El consejero de Industria del Gobierno de Cantabria, Eduardo Arasti, ha propuesto la creación urgente de una mesa de trabajo conjunta con el Ministerio de Industria y Turismo y la multinacional Solvay para abordar el Expediente de Regulación de Empleo (ERE) que amenaza con 77 despidos en la planta de Barreda, en Torrelavega. Esta iniciativa surge tras la decisión estratégica de la empresa de optimizar su producción de carbonato sódico a partir del tercer trimestre de 2026, en un contexto de costes energéticos disparados y competencia desleal de países extracomunitarios. Arasti ofrece «todo el apoyo» a la plantilla de alrededor de 320 trabajadores para «minimizar el ERE lo máximo posible» y potenciar la competitividad de la factoría, porque «sin eso no hay futuro».

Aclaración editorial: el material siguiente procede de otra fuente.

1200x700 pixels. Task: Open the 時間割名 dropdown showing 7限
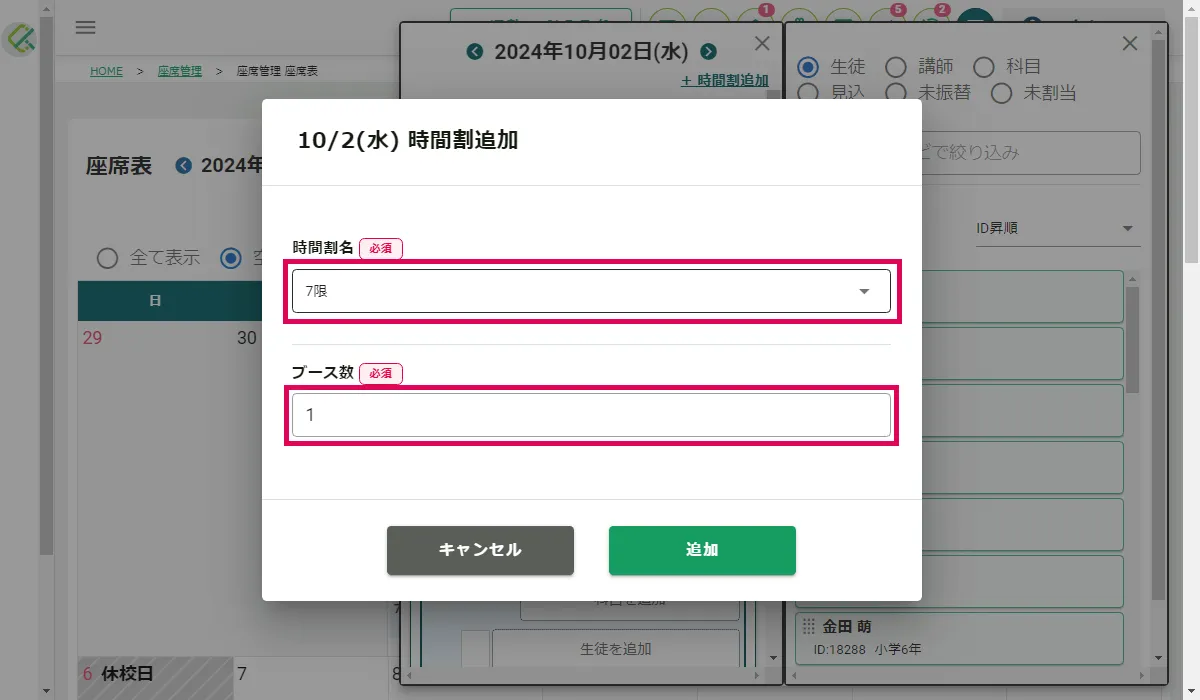(x=591, y=291)
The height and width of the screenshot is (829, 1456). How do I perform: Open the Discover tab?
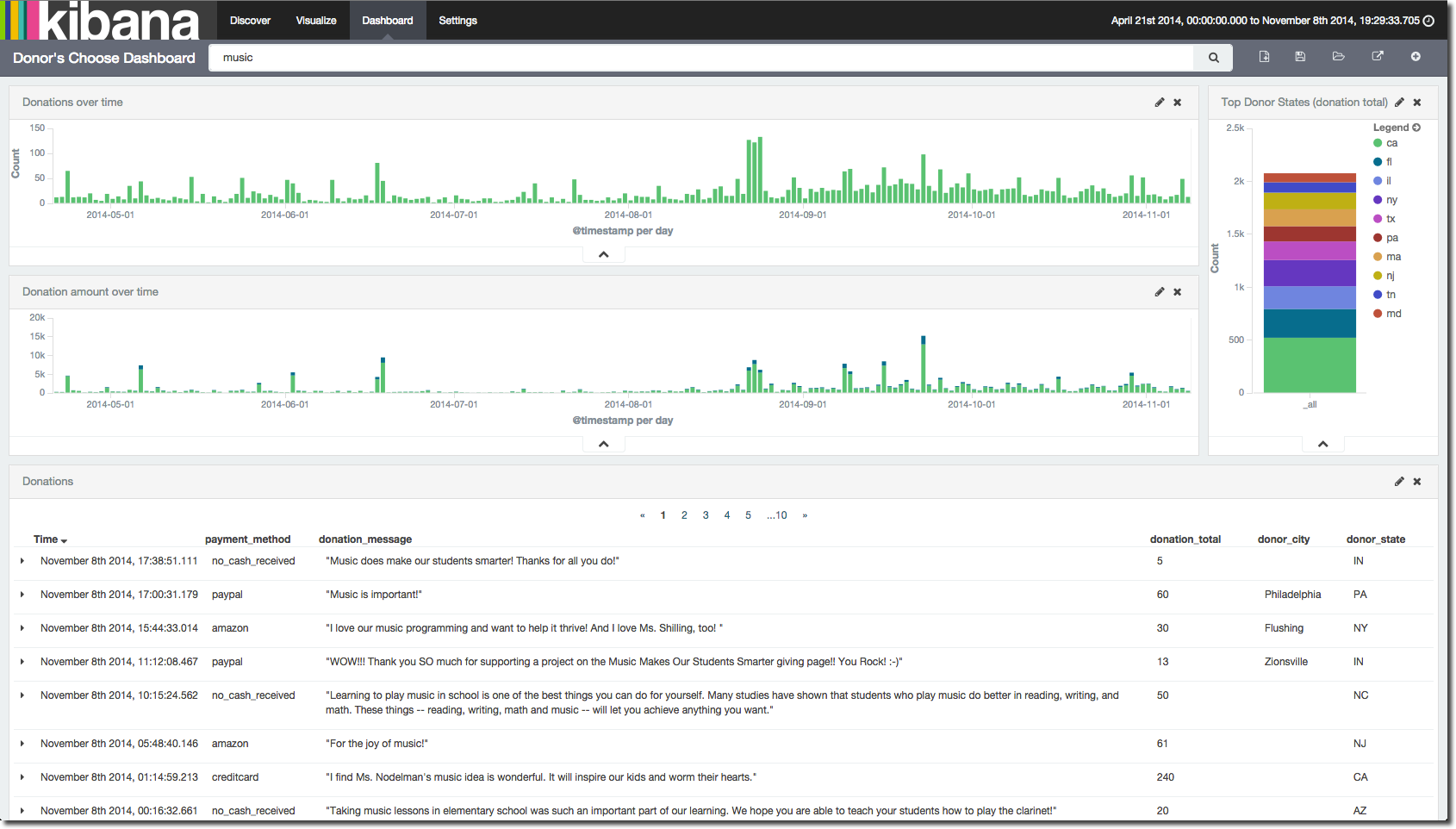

La propuesta del consejero pasa por reclamar al Gobierno central compensaciones económicas para industrias electrointensivas similares a las que aplican Francia, Alemania e Italia, donde Solvay opera sus otras plantas. En esos países, esos estados destinan hasta el 25% de lo recaudado por derechos de emisión de CO2 a estas ayudas, algo que en España resulta «insuficiente» y provoca deslocalizaciones. «No hay que inventar nada, solo copiar lo que funciona: compensar la transición energética para que las empresas puedan competir», ha insistido Arasti, quien critica la «paradoja» de que productores extracomunitarios contaminen sin pagar por sus emisiones. De hecho, urge una reunión con la vicepresidenta Teresa Ribera, comisaria europea de Competencia, para atajar esta «competencia injusta».
Mientras, el Ayuntamiento de Torrelavega ha mostrado su respaldo explícito al comité de empresa en una reunión mantenida este martes, con la presencia del alcalde Javier López Estrada, el primer teniente de alcalde José Luis Urraca y el concejal de Industria Pedro Pérez Noriega. López Estrada ha trasladado el compromiso municipal para «solucionar esta situación con la menor pérdida de puestos de trabajo posible», informando de gestiones ya en marcha con la Consejería y el Ministerio. «Solvay es un referente industrial para nuestra ciudad, comarca y región, y merece la defensa de todos los empleos por parte de las instituciones», ha enfatizado el regidor, que prevé contactos directos con la dirección de la planta.
El comité, encabezado por su presidente Raúl Villegas (UGT), ha agradecido el gesto y ha expuesto sus «inquietudes y preocupación» ante un ERE que consideran «desproporcionado». Han acordado sumar esfuerzos institucionales para «minimizar el impacto» de la propuesta inicial de la empresa, en línea con el apoyo histórico del Ayuntamiento a las reformas de Solvay. Urraca ha recordado que Torrelavega ha estado «siempre al lado de la empresa y ahora también de los trabajadores», dispuestos a mediar ante administraciones y la propia compañía.
Este ERE se suma a los recientes de Bridgestone y Teka, todos motivados por altos costes energéticos y emisiones de CO2, problemas comunes que Arasti vincula a los informes Draghi y Letta. Solvay invierte en cogeneración con biomasa, captura de CO2 vía RIC Energy, almacenamiento de hidrógeno verde con Enagás y una nueva subestación eléctrica, iniciativas que buscan precisamente mejorar su posición competitiva en un mercado global cada vez más hostil. La factoría de Barreda, única de Solvay en España, encarna el pulmón industrial del Besaya, y su estabilidad laboral es clave para la economía local en un 2026 que se presenta complicado para la industria pesada cántabra.